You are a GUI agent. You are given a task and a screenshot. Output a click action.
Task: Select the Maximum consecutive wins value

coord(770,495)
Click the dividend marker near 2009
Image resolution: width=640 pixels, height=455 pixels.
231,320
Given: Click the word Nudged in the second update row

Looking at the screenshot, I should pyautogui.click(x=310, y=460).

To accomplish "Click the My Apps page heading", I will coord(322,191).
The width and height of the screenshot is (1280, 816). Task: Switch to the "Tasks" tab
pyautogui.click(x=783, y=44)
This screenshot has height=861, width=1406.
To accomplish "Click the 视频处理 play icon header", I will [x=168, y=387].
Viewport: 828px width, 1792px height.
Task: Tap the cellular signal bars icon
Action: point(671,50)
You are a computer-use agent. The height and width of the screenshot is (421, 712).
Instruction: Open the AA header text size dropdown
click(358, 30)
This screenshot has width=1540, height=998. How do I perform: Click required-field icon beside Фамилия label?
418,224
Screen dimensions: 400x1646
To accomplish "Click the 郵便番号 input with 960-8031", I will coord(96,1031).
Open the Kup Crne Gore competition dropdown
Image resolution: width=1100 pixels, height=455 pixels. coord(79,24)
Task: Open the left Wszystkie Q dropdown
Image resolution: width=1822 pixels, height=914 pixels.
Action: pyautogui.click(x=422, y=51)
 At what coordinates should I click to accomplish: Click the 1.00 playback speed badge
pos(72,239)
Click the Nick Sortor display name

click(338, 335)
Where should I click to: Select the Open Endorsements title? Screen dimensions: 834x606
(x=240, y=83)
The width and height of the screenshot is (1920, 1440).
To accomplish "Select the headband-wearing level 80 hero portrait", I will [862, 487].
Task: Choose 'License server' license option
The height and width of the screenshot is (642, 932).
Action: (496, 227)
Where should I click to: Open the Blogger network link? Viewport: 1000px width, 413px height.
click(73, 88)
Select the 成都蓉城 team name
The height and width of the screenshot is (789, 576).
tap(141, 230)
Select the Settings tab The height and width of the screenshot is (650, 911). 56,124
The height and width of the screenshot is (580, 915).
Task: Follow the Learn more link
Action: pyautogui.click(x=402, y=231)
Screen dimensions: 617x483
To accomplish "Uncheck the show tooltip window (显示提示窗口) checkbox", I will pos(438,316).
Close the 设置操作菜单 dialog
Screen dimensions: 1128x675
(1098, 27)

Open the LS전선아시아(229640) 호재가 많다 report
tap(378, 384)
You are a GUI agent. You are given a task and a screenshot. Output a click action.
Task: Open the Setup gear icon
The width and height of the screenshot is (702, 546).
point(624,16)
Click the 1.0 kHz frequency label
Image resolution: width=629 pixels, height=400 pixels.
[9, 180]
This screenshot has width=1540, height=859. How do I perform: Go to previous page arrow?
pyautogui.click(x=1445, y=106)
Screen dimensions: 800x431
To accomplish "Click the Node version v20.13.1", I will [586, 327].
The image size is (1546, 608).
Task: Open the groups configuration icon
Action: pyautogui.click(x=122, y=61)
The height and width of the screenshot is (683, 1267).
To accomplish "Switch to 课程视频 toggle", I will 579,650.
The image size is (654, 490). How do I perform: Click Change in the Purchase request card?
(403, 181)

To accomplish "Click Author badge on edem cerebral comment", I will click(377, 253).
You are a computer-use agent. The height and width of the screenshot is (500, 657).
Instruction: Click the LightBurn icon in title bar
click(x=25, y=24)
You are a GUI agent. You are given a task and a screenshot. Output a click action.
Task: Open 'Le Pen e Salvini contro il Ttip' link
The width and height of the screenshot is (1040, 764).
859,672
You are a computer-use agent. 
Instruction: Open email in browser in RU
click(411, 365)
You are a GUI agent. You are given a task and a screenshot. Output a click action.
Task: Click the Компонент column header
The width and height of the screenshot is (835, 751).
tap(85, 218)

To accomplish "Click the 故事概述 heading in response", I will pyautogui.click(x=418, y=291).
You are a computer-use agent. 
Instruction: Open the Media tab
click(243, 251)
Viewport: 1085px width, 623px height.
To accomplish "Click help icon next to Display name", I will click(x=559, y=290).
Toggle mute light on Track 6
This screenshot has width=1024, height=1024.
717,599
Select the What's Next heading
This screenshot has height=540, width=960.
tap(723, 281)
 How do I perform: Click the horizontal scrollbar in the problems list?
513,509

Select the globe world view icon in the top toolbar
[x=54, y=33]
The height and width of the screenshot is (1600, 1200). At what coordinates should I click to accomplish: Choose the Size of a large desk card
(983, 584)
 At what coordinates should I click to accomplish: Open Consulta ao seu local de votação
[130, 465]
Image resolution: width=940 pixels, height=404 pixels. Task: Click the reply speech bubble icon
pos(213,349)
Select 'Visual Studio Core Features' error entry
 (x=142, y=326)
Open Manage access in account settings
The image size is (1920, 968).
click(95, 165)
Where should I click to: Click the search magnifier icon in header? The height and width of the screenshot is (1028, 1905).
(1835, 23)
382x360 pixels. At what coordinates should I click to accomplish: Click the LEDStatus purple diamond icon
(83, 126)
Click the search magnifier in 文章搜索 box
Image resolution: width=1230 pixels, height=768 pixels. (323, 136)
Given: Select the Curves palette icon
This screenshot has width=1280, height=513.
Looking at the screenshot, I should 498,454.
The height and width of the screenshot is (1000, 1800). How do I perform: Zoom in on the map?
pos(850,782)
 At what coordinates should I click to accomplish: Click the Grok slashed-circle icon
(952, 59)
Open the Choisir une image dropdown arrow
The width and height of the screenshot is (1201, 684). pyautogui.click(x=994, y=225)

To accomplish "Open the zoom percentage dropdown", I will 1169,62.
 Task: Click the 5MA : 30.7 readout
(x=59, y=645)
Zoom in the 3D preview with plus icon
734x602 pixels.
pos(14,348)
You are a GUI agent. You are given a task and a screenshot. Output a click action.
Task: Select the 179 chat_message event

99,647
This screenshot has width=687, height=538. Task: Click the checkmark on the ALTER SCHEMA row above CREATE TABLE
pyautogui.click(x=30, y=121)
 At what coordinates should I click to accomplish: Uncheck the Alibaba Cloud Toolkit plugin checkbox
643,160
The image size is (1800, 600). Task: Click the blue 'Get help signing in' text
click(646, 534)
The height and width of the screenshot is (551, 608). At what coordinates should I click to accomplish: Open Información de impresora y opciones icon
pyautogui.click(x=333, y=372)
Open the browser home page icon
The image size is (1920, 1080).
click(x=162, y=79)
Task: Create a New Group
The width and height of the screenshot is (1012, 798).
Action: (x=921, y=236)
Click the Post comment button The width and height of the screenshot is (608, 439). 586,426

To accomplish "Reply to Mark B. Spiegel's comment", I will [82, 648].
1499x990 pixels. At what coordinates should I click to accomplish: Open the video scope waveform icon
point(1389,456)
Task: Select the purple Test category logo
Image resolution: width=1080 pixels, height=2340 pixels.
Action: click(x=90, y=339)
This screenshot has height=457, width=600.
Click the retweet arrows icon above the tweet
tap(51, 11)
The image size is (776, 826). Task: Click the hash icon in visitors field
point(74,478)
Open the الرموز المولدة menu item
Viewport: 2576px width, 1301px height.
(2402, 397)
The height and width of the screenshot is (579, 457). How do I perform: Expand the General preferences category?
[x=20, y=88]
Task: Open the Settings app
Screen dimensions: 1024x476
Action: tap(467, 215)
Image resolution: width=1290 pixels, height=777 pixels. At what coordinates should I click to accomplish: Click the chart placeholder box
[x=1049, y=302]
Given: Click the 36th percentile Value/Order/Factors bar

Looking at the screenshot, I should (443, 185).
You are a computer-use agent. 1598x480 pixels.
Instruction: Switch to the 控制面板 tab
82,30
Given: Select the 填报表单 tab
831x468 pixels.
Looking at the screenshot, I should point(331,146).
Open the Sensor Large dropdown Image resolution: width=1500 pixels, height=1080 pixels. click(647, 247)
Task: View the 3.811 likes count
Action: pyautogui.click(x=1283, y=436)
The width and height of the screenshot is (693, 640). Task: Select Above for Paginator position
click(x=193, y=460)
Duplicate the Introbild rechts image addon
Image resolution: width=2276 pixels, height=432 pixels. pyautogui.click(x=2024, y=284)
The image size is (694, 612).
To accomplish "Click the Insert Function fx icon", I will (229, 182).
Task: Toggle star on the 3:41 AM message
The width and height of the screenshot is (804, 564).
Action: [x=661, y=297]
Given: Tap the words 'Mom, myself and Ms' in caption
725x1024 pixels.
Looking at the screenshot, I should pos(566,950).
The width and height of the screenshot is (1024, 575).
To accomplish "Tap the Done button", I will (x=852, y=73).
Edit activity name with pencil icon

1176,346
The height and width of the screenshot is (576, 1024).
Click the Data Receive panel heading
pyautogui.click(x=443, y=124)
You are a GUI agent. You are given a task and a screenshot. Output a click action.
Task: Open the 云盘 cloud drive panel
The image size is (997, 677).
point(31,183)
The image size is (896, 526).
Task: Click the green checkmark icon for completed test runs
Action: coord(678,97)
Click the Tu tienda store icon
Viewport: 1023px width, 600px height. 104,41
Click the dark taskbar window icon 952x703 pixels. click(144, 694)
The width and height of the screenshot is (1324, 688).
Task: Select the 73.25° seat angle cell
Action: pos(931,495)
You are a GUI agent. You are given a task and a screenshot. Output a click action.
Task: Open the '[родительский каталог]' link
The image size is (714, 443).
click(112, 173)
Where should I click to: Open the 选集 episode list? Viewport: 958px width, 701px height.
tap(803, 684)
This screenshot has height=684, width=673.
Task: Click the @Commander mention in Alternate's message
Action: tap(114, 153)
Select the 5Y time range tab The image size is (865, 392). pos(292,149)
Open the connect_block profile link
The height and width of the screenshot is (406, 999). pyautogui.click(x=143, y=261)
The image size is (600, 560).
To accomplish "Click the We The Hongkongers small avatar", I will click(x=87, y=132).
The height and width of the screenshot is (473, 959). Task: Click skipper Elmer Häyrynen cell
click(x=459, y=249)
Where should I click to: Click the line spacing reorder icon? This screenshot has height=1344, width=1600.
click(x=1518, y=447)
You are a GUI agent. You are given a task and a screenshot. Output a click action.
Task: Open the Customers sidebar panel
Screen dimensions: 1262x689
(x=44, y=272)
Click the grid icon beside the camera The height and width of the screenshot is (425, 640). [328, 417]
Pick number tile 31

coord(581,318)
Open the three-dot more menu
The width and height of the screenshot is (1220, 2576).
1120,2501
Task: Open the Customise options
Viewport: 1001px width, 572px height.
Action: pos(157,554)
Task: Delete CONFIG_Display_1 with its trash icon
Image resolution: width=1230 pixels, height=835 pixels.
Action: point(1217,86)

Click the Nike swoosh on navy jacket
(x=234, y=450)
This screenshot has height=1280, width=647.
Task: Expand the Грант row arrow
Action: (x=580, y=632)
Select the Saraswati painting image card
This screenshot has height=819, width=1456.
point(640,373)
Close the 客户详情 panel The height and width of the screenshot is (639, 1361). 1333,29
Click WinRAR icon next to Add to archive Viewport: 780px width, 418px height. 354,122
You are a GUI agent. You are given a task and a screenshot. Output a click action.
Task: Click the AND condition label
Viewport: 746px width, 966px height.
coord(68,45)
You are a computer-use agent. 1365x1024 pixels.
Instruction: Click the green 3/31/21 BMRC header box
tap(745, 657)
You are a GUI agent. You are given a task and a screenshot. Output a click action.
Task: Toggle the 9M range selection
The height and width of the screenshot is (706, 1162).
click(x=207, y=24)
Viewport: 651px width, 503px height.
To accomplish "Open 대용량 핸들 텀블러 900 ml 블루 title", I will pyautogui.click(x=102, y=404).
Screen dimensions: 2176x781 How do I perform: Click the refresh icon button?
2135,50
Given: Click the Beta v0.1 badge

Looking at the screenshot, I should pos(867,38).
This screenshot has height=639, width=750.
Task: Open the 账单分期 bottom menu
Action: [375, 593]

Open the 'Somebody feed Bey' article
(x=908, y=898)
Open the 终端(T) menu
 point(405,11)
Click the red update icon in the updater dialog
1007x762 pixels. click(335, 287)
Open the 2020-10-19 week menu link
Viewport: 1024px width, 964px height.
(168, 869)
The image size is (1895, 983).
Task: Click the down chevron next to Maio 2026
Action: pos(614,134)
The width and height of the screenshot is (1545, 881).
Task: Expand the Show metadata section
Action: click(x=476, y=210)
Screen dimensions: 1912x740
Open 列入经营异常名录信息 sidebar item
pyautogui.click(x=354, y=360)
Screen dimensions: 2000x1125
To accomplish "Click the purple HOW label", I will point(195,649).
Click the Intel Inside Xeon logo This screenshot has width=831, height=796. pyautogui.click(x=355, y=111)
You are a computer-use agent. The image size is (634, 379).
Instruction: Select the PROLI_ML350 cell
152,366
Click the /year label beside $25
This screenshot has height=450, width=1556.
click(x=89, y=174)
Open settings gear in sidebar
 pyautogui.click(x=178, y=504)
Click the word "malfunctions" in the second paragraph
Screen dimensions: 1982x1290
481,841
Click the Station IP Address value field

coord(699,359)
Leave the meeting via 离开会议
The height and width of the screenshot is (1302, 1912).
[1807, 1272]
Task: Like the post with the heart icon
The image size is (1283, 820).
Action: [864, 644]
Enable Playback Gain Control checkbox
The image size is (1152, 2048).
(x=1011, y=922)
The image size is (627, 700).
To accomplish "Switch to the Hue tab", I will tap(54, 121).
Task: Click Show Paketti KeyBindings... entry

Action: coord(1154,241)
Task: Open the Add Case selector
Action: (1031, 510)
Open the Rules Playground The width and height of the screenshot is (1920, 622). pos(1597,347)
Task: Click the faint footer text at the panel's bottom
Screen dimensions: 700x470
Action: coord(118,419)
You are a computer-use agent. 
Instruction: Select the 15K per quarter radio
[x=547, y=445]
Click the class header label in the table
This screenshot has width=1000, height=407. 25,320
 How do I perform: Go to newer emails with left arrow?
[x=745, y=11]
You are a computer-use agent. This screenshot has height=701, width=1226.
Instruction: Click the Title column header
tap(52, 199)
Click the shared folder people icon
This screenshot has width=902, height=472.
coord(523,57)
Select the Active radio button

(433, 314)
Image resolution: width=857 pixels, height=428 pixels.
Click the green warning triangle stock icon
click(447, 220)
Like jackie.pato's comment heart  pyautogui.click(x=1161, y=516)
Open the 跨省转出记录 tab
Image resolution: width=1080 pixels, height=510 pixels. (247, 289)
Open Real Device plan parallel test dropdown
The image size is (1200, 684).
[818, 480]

************

• **TASK ITEM**: An exact copy of the lines from the one containing "Task: Like the post with the heart icon" through the end of the data above is the whole answer.

• **RESPONSE TO THIS EXERCISE**:
Task: Like the post with the heart icon
The image size is (1283, 820).
Action: [864, 644]
Enable Playback Gain Control checkbox
The image size is (1152, 2048).
(x=1011, y=922)
The image size is (627, 700).
To accomplish "Switch to the Hue tab", I will tap(54, 121).
Task: Click Show Paketti KeyBindings... entry

Action: coord(1154,241)
Task: Open the Add Case selector
Action: (1031, 510)
Open the Rules Playground The width and height of the screenshot is (1920, 622). pos(1597,347)
Task: Click the faint footer text at the panel's bottom
Screen dimensions: 700x470
Action: coord(118,419)
You are a computer-use agent. 
Instruction: Select the 15K per quarter radio
[x=547, y=445]
Click the class header label in the table
This screenshot has width=1000, height=407. 25,320
 How do I perform: Go to newer emails with left arrow?
[x=745, y=11]
You are a computer-use agent. This screenshot has height=701, width=1226.
Instruction: Click the Title column header
tap(52, 199)
Click the shared folder people icon
This screenshot has width=902, height=472.
coord(523,57)
Select the Active radio button

(433, 314)
Image resolution: width=857 pixels, height=428 pixels.
Click the green warning triangle stock icon
click(447, 220)
Like jackie.pato's comment heart  pyautogui.click(x=1161, y=516)
Open the 跨省转出记录 tab
Image resolution: width=1080 pixels, height=510 pixels. (247, 289)
Open Real Device plan parallel test dropdown
The image size is (1200, 684).
[818, 480]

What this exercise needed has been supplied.